■ Pixel coordinate grounding data:

■ ■ ■

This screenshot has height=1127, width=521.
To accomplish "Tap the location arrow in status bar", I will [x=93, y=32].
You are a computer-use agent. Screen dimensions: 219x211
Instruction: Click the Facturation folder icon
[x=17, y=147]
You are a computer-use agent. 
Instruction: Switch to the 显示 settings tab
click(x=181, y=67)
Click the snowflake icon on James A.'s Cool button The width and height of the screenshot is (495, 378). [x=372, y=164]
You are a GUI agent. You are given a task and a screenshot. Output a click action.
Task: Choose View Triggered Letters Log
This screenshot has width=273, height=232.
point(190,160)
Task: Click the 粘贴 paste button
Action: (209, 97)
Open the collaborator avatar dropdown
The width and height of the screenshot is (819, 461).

■ ■ ■

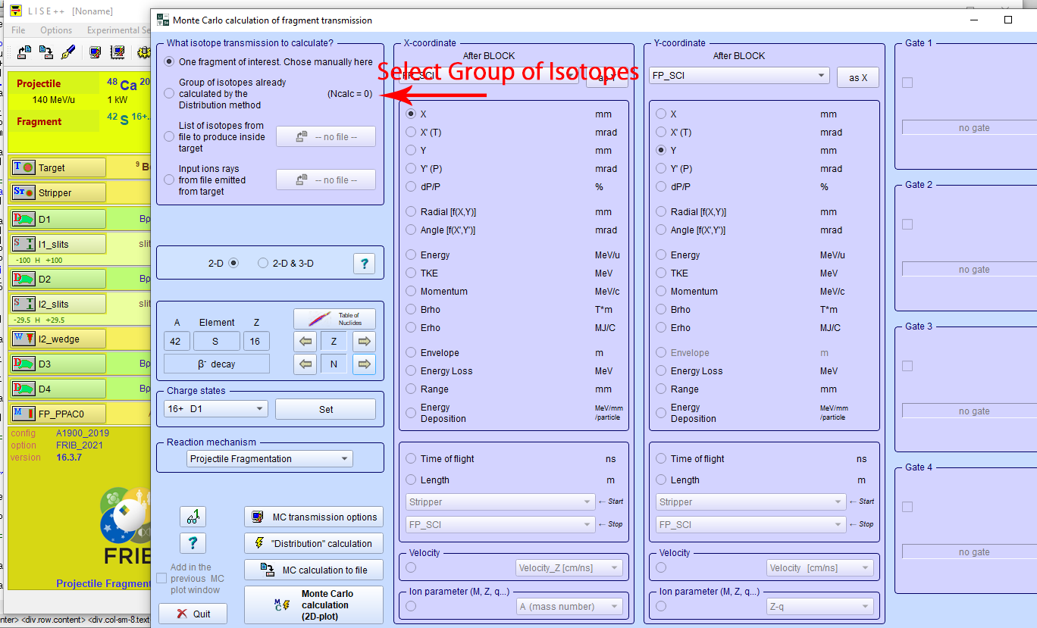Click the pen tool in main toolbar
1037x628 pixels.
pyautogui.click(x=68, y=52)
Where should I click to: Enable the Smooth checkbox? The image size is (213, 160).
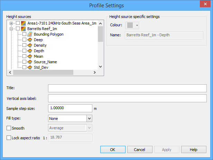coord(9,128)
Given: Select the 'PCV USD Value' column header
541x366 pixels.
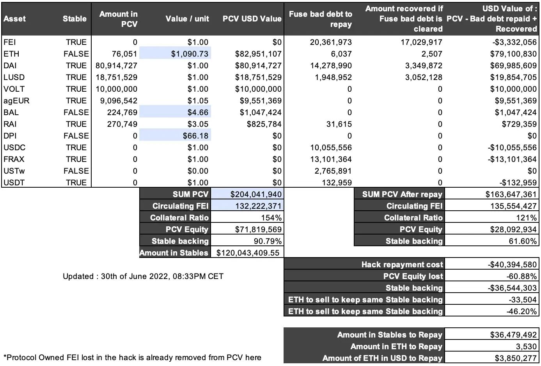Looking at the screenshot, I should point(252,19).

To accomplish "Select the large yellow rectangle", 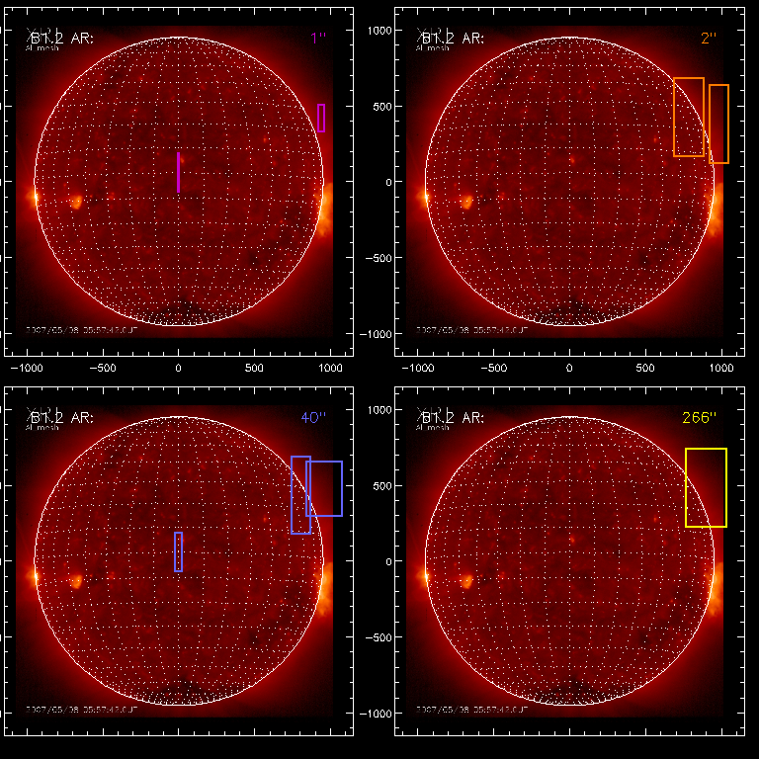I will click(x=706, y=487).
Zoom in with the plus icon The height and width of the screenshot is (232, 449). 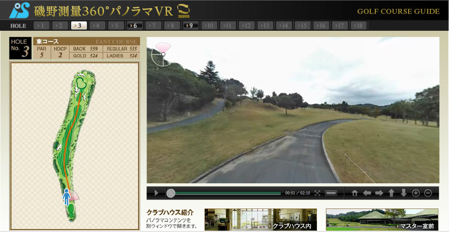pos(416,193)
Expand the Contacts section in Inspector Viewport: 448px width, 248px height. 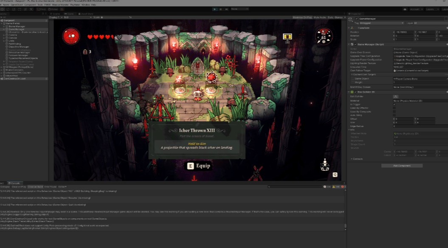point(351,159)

■ ■ ■

■ INSTRUCTIONS FOR THE TASK:
Set down exactly the lines of the data above, beginning with the line that has "Task: Choose View Triggered Letters Log" and ending with the line that has "The width and height of the screenshot is (819, 461).", and no others.

■ SOLUTION:
Task: Choose View Triggered Letters Log
This screenshot has width=273, height=232.
point(190,160)
Task: Click the 粘贴 paste button
Action: (209, 97)
Open the collaborator avatar dropdown
The width and height of the screenshot is (819, 461).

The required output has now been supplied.